Recently, we posed some questions via email to VMware Sr. Product Manager Warren Ponder and Teradici CTO Randy Groves about the inner workings of both the hard and soft PC-over-IP implementations used in VMware View. The answers we received were so in-depth that we decided to publish it as an interview rather than rewriting them into an article format. Below are the questions we asked and the thorough answers we received:
(BrianMadden.com) The first question is what happens when you have a hardware client connecting to a software host? Does the software host recognize it’s a software client that can’t handle GDI primitives, which causes the software host to sort of emulate what the old hardware host did and send more pixels and screen scrapes instead of GDI stuff? If so, how does that impact user experience, host load, and bandwidth consumption? Or does the firmware update for the various hardware clients allow them to emulate the software client and process GDI-type stuff locally in addition to them being able to receive the full screens from remote hosts? If so, does that have any effect on experience?
(Warren Ponder & Randy Groves) The PCoIP protocol relies completely on host rendering of all pixels (except when MMR comes into play). This means all GDI primitives and other graphics commands are rendered by the CPU in a VMware View desktop or by the GPU in a workstation with a hardware host. GDI primitives can be efficiently rendered with a CPU (<2% CPU overhead for most office applications). CPU-rendering only becomes CPU intensive when decoding video or 3D applications. A key advantage of host-side rendering is that it guarantees compatibility with all current and future applications and video CODECs because there is no dependency on the network or client device. For example; with Windows 7 WPF and applications based on .Net 3.5 SP1 certain primitive remoting benefits go away.
The PCoIP protocol takes the raw pixels from the frame buffer, categorizes the pixels into different image types (image decomposition), and then compresses the pixels using a compression CODEC most appropriate for each image type. At a high-level, this process is identical between hardware and software hosts.

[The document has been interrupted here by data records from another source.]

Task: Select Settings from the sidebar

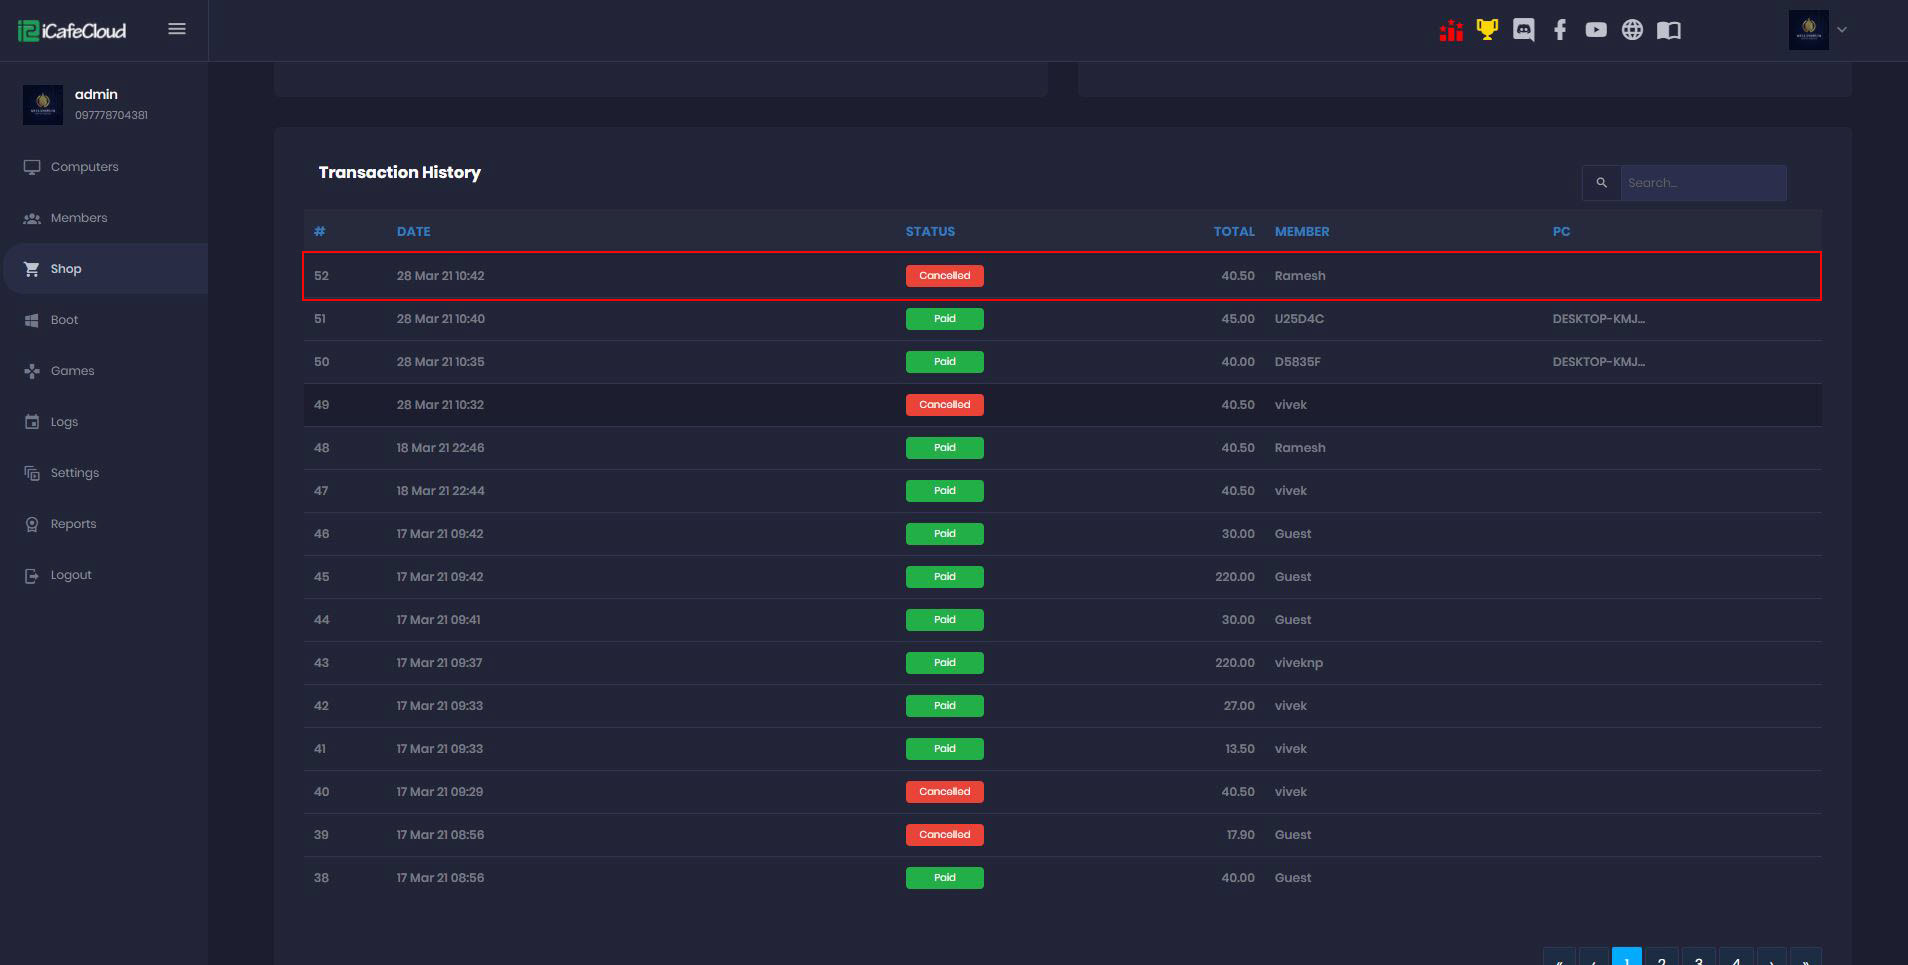Action: tap(74, 473)
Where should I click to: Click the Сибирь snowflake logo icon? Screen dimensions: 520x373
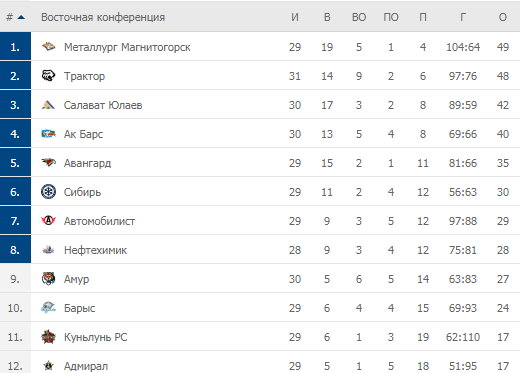pos(48,192)
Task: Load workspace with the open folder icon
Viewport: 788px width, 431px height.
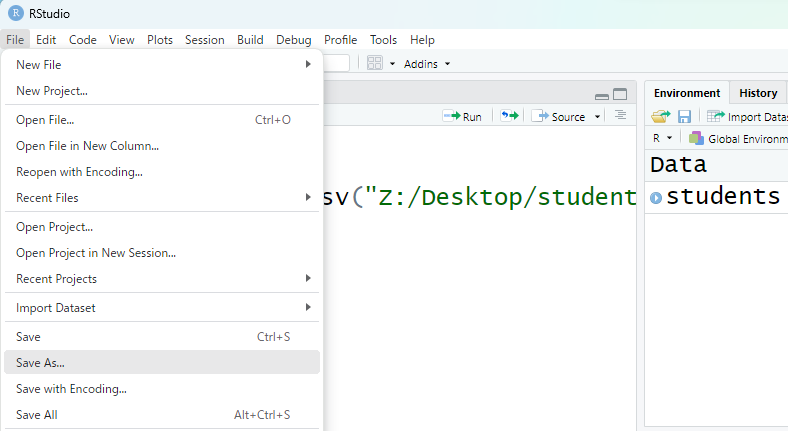Action: click(x=661, y=117)
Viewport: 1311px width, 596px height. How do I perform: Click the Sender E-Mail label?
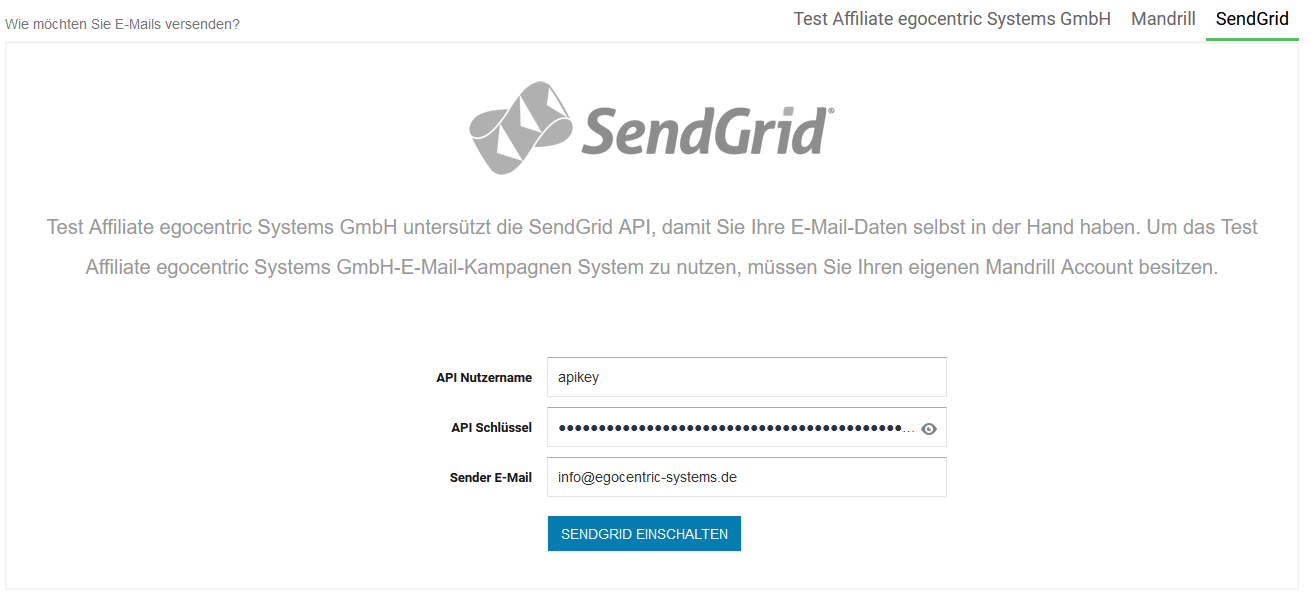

Because everything is host-side rendered, the client devices are nothing more than simple decompression or decoder engines. This is analogous to how a digital TV works by taking in pixels that have been compressed using MPEG or H.264 CODECs and decoding them. The difference is that digital TV CODECs like MPEG and H.264 are inefficient for common desktop image types like text and computer graphics. Your digital TV doesn’t render pixels; pixels are all created in the TV studio. Likewise, with host-side rendering, a PCoIP client only has to decode compressed pixels using the PCoIP CODECs.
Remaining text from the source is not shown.